PROBLEM TO SOLVE >> Transcribe the part of the securities filing between "George W. Wray, Jr." and "Weatherly Drive, N.W.", inclusive, without any changes.

EXERCISE TEXT >>
Item 1(b)         Address of Issuer's Principal Executive Offices:

                  8010 Roswell Road, Suite 120
                  Atlanta, GA 30350

Item 2(a)         Name of Person Filing:

                  George W. Wray, Jr.

Item 2(b)         Address of Principal Business Office or, if None, Residence:

                  6235 Weatherly Drive, N.W.
                  Atlanta, GA 30328

Item 2(c)         Citizenship

                  United States of America

Item 2(d)         Title of Class of Securities:

                  Common Stock

Item 2(e)         CUSIP Number:

                  769900101

Item 3.           If this statement is filed pursuant to Rule 13d-1(b), or
                  13d-2(b), check whether the person filing is a:

                  Not applicable.

Item 4.           Ownership.

                  (a)      Amount Beneficially Owned:

                  Mr. Wray beneficially owns 346,690 shares, including (i) 1,500
                  shares of Common Stock held by Mr. Wray in his individual
                  capacity; (ii) 21,752 units of limited partnership interest in
                  Roberts Properties Residential, L.P. ("Units") held by Mr.

INFORMATION SHOWN >>
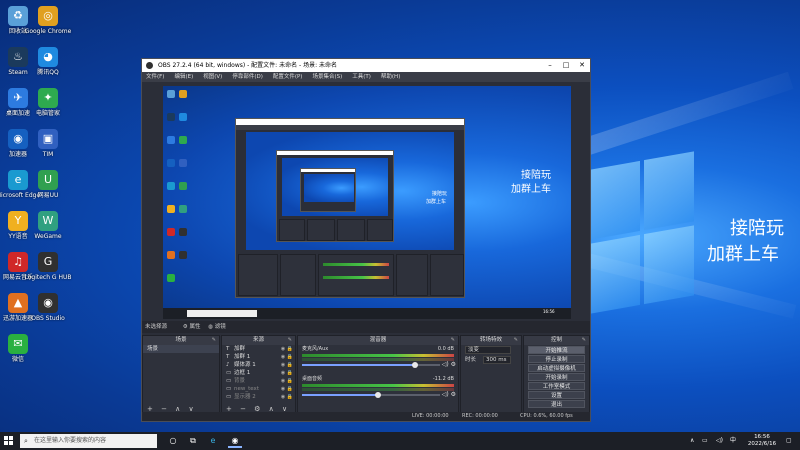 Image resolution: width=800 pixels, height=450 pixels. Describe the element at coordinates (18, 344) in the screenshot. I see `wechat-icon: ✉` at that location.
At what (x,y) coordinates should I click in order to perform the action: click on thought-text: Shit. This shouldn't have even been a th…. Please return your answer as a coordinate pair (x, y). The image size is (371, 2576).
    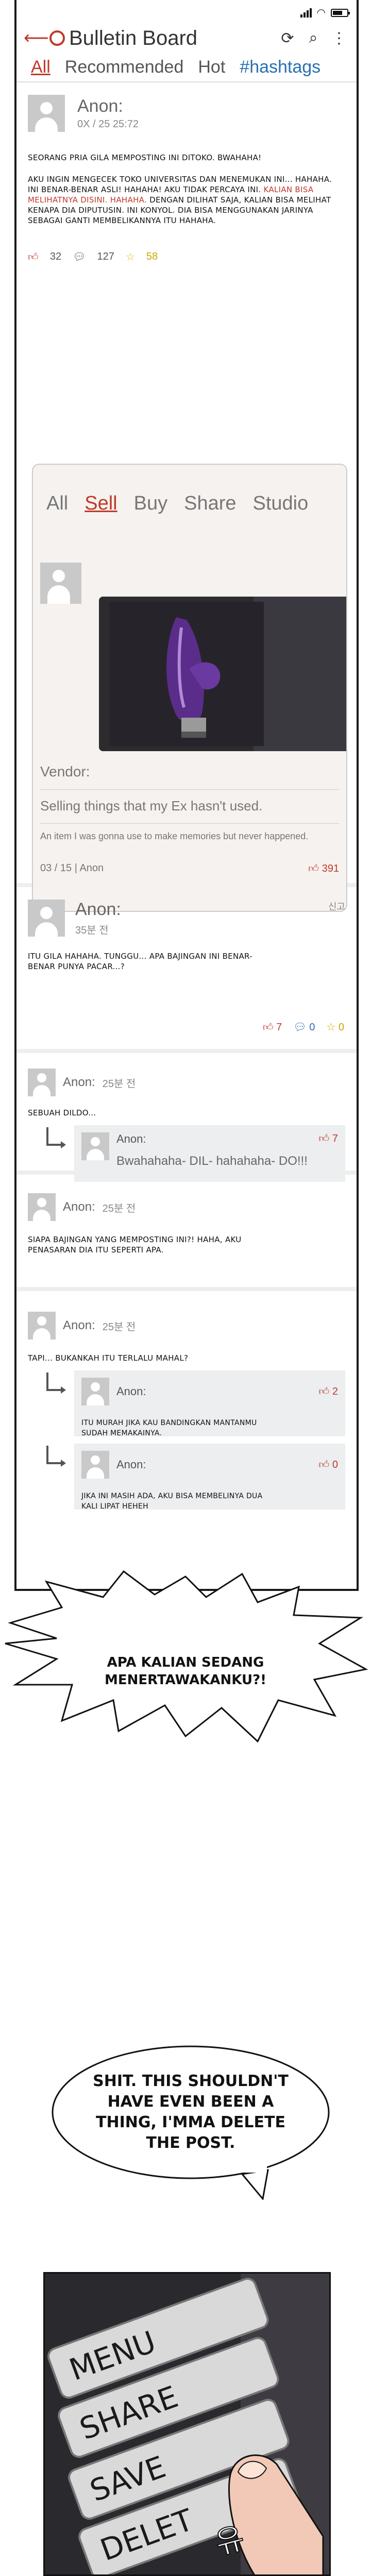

EXERCISE RESPONSE >>
George W. Wray, Jr.

Item 2(b)         Address of Principal Business Office or, if None, Residence:

                  6235 Weatherly Drive, N.W.